_THE PROBLEM_
Produce a verbatim transcription of the entries, with all pictures omitted.

*** DATA FOR ANALYSIS ***

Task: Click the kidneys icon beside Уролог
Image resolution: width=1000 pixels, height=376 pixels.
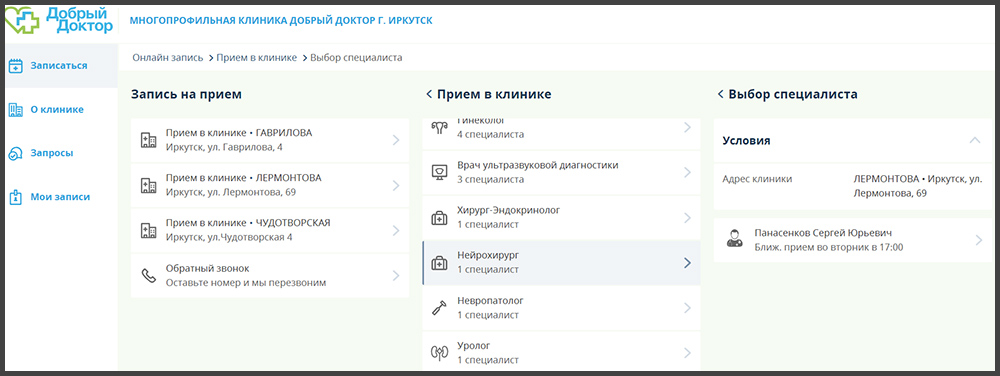Action: (x=439, y=353)
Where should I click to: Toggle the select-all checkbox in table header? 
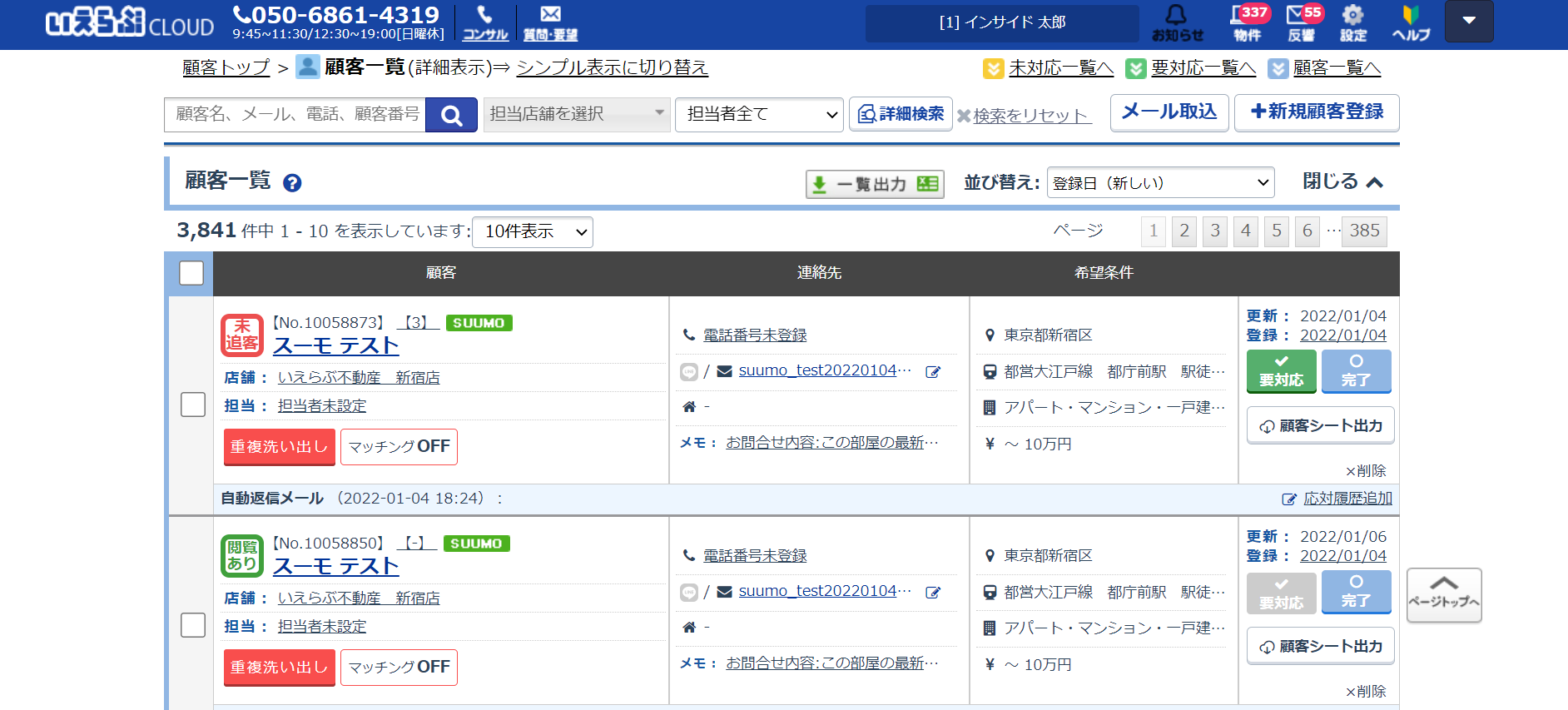coord(191,273)
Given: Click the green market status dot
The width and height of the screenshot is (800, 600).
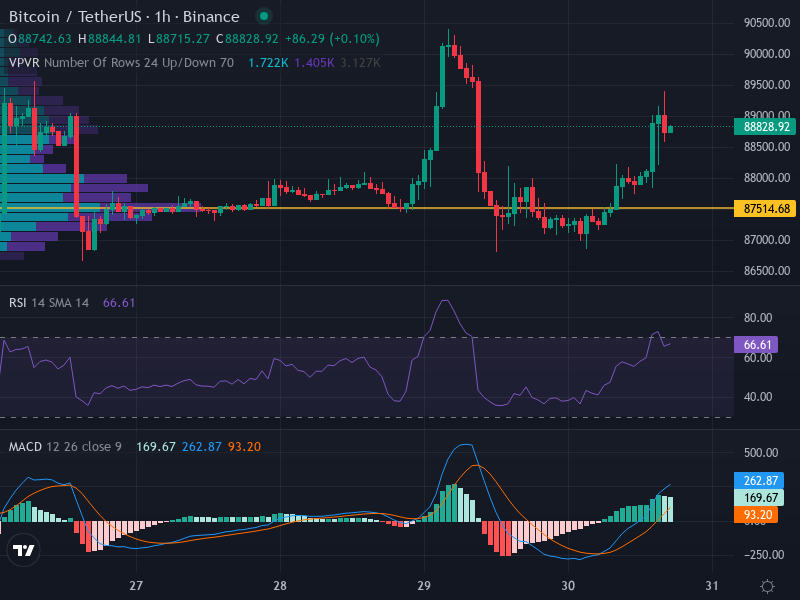Looking at the screenshot, I should [263, 17].
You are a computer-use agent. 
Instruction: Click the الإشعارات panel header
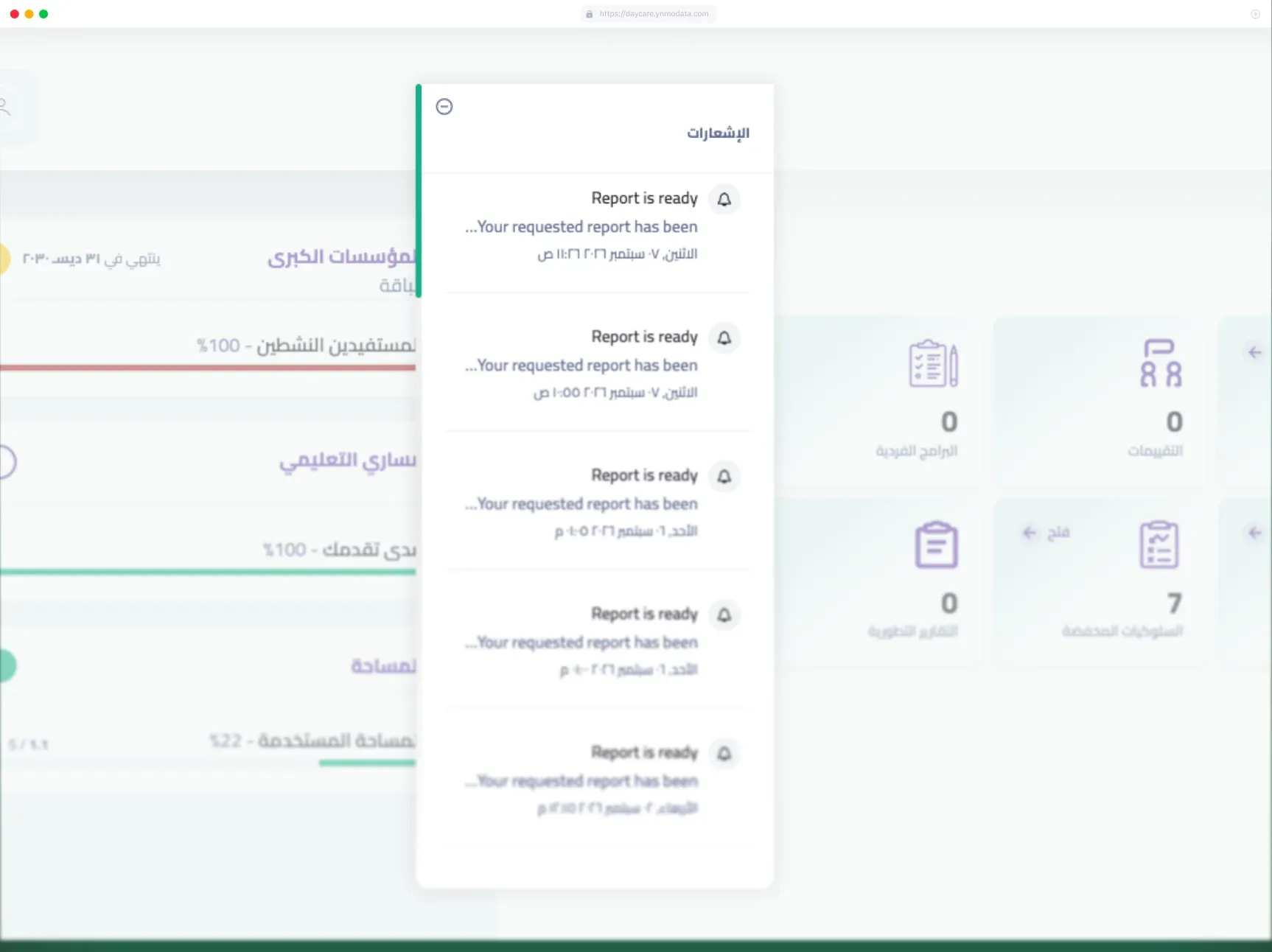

***

_YOUR RESPONSE_
Task: Click the kidneys icon beside Уролог
Image resolution: width=1000 pixels, height=376 pixels.
Action: (x=439, y=353)
Where should I click to: Toggle the select-all checkbox in table header? 
coord(191,273)
Given: Click the green market status dot
The width and height of the screenshot is (800, 600).
Looking at the screenshot, I should [263, 17].
You are a computer-use agent. 
Instruction: Click the الإشعارات panel header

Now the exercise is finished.